St. John the Baptist church is the Anglican parish church located along the drive to Kinlet Hall. The church is a stone structure built by the Normans and is Grade I listed by English Heritage. Within the church there are standing monuments to Sir George Blount and his wife, Constantia, dated 1581. There are also tombs for Sir Humphrey Blount and his wife, Elizabeth and Sir John Blount and his wife, Catherine. The church was restored in 1892 by John Oldrid Scott who later designed the memorial to Major Charles Baldwyn Childe (killed in Boer War 1900).

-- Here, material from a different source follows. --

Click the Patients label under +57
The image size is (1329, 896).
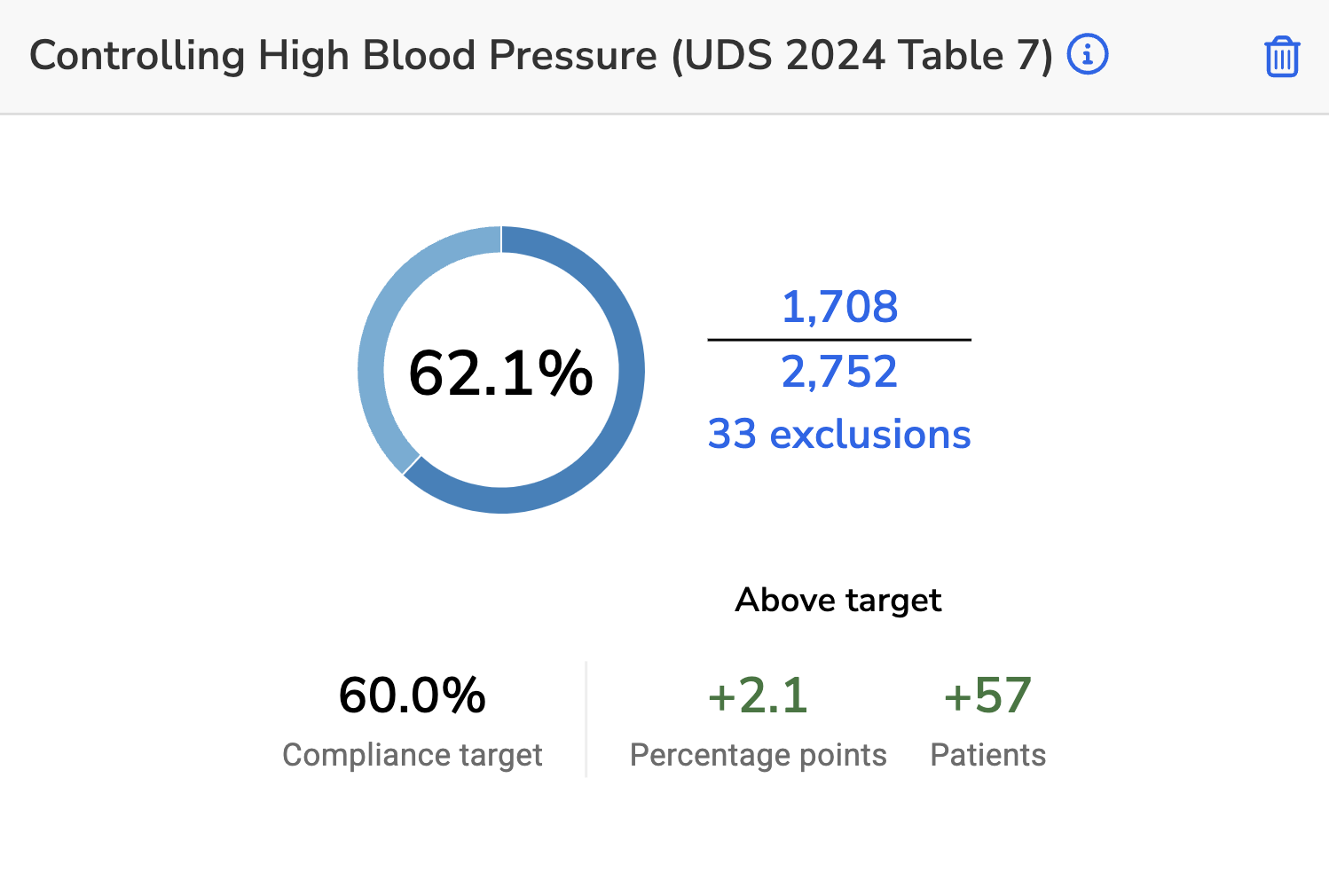pyautogui.click(x=987, y=755)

St Andrew's Church in Button Oak is also an Anglican church. It was built in the 19th century as a mission church for people working in the Wyre Forest.

==Demography==
The population of Kinlet was 602 at the time of the first census in 1801. The population fell slowly over the next seventy years, reaching a low of 431 at the 1871 census. After this, the population of Kinlet rose sharply, reaching 558 in the 1891 census. The early 20th Century saw the population stabilise until World War II. There was no census in 1941 because of World War II. The population increased from 494 in the 1951 census to 549 in the 1971 census. There is very little employment in the area, with people travelling to nearby towns such as Cleobury Mortimer and Highley. The last shop and post office in the village closed in the 1980s. The census which was carried out in 2001 showed Kinlet to have a population of 680. Population data between 1801 and 1961 is from Vision of Britain and Histpop.

Population of Kinlet
| Year | 1801 | 1811 | 1821 | 1831 | 1841 | 1851 | 1861 | 1871 | 1881 | 1891 |
| Population | 602 | 527 | 552 | 532 | 480 | 447 | 442 | 431 | 432 | 558 |
| Year | 1901 | 1911 | 1921 | 1931 | 1941 | 1951 | 1961 | 1971 | 1981 | 1991 |
| Population | 539 | 536 | 501 | 475 | n/a | 494 | 501 | 549 | n/a | n/a |
| Year | 2001 |
| Population | 680 |

Kinlet Population Between 1801 and 2001

The Census of 1831 showed that the majority of people were employed in the agriculture sector, surveying males aged over 20. Agricultural labourers were the most common occupation with 90, followed by retail and handicrafts with 16. Little had changed by the census of 1881 with 102 males and one female employed in agriculture. Females were also surveyed, with 74 classified as having an unknown occupation.

==Transport==
There is a bus service through the village, operated by Central Buses.

==Notable people==
- Elizabeth Blount (c.1498-1540), mistress of Henry VIII, was daughter of Sir John Blount of Kinlet.
- John Rea (died 1681), horticulturalist, kept nursery garden at Kinlet at time of his death.
- John Brickdale Blakeway (1765–1826), topographer, was Vicar of Kinlet 1800–1816.
- William Bruere Otter (1805–1876), ultimately Archdeacon of Lewes, was Vicar of Kinlet 1837–1847.
- Professor Peter Bullock (1937 in Kinlet-2008), soil scientist and a member of the IPCC.